Mining My Day is a Shiny app that visualizes the common themes, or ‘topics’, in Eleanor Roosevelt’s My Day columns. You can read the blog post about the visualization or jump straight into exploring the app.
From December 1935 until September 1962, Roosevelt authored a nationally syndicated newspaper column entitled My Day and because Roosevelt did not keep any sort of diary and her appointment books were often incomplete, the My Day columns have become a valuable source for historians. The columns, authored six days a week until January 1961 and then three days a week thereafter, represent the only consistent account of her public activities. Thanks to the work of the Eleanor Roosevelt Papers’ staff, who transcribed each My Day column and made them available online, anyone with internet access can now explore this important piece of history.
The online repository of My Day columns allows users to look for columns by year or find a particular word or phrase within the collection through keyword search. Keyword search however, requires a level of specificity and familiarity with the topics discussed within the archive. A topic model allows for a more thematic and interactive way of exploring the archive. Providing a thematic overview, a topic model allows users a different entry point into the archive generated by the content (words) of the documents rather than a predetermined organizing schemata such as Library of Congress subject headings or even keywords.

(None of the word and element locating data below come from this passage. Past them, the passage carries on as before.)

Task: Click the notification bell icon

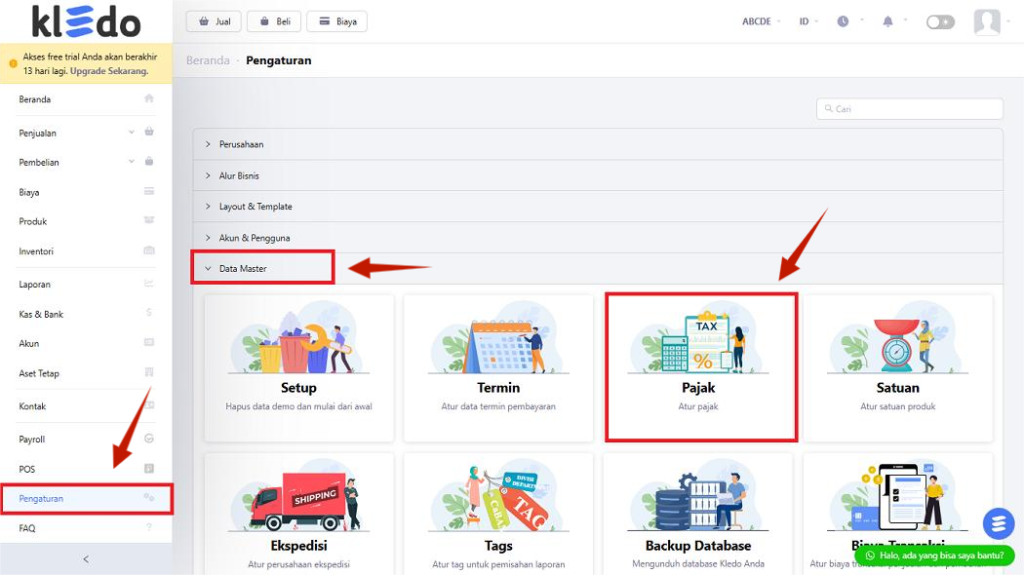Action: point(887,21)
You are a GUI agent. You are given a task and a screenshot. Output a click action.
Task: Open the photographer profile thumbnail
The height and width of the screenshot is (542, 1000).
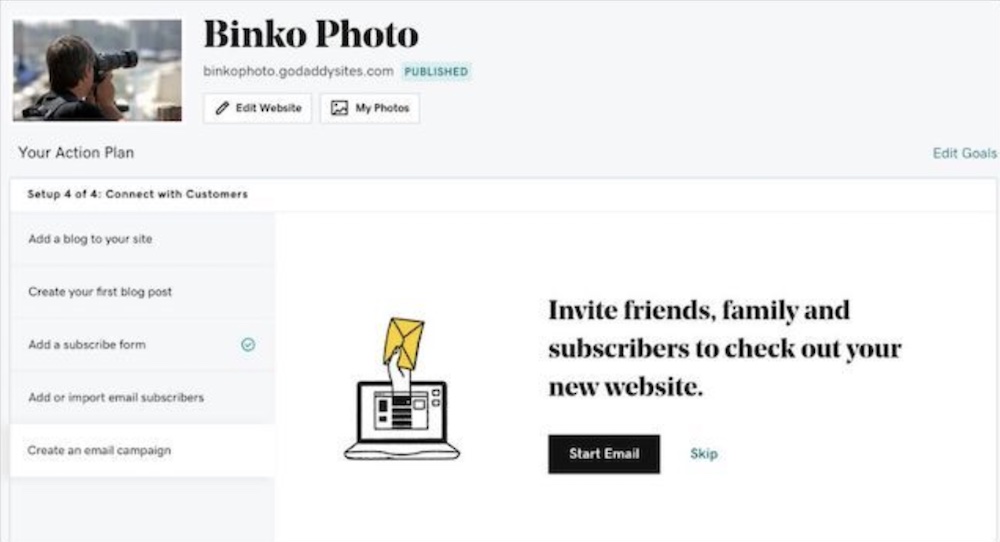[x=97, y=70]
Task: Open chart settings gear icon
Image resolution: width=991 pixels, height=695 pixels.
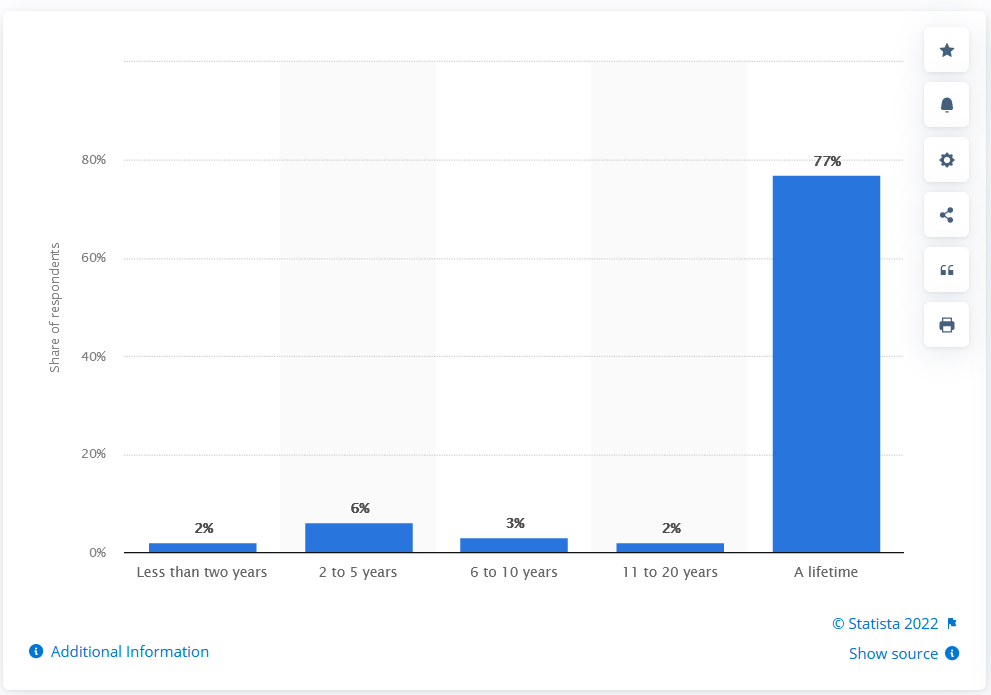Action: click(946, 160)
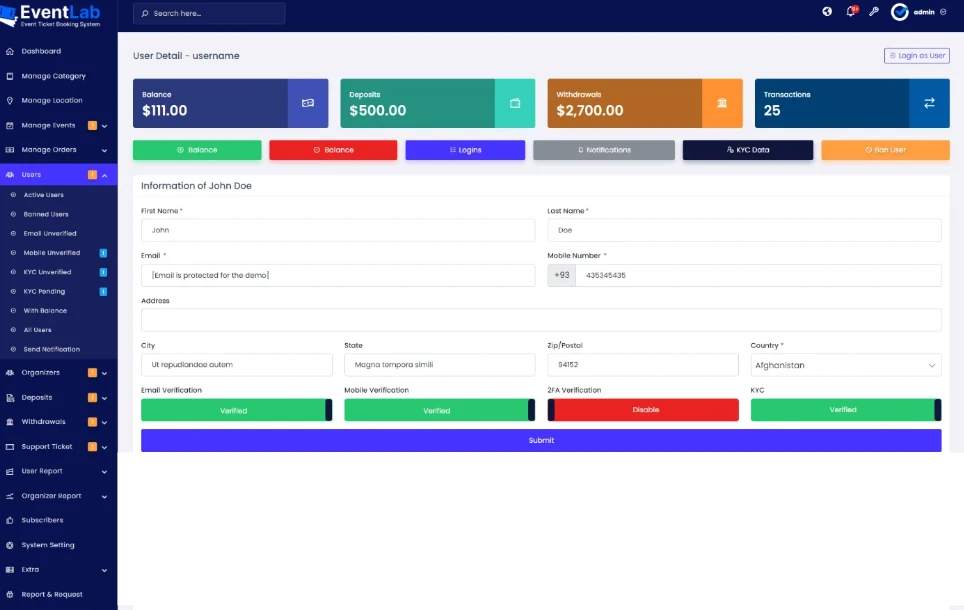The width and height of the screenshot is (964, 610).
Task: Toggle the Email Verification switch
Action: [x=236, y=410]
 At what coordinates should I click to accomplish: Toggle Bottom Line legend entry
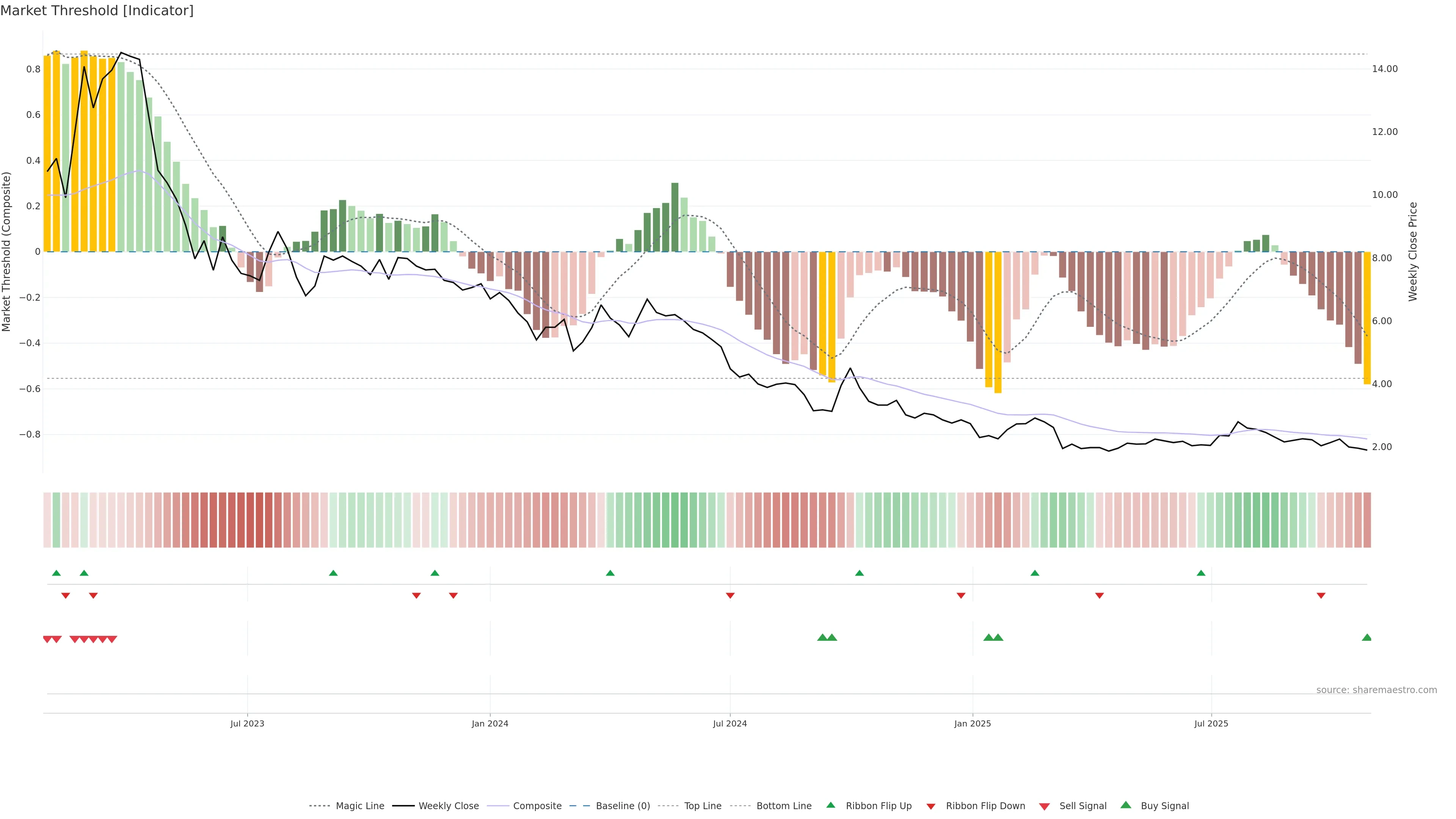click(783, 806)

In collaboration with Joshua Catalano, we used MALLET to divide all of the 7,987 My Day columns (as plain text files) into 70 ‘topics.’ Each ‘topic’ is a set of words that frequently co-occur together throughout the corpus. These words indicate themes or discourses within the corpus. With Python and R, we then transformed the MALLET output into several different types of visualizations using Shiny and a number of other packages. The benefit of using Shiny is that it allows users to change specific input parameters such as the topic, number of words, and the number of documents to display. The resulting app includes a word cloud representing the top words in the topic, a chart depicting the prominence of the topic over time, a map detailing the locations where the most prominent columns in the topic were written, and a list of the prominent columns in the topic (with a link to the text). Additionally, a tab at the bottom of the page allows users to view the top words in all 60 topics.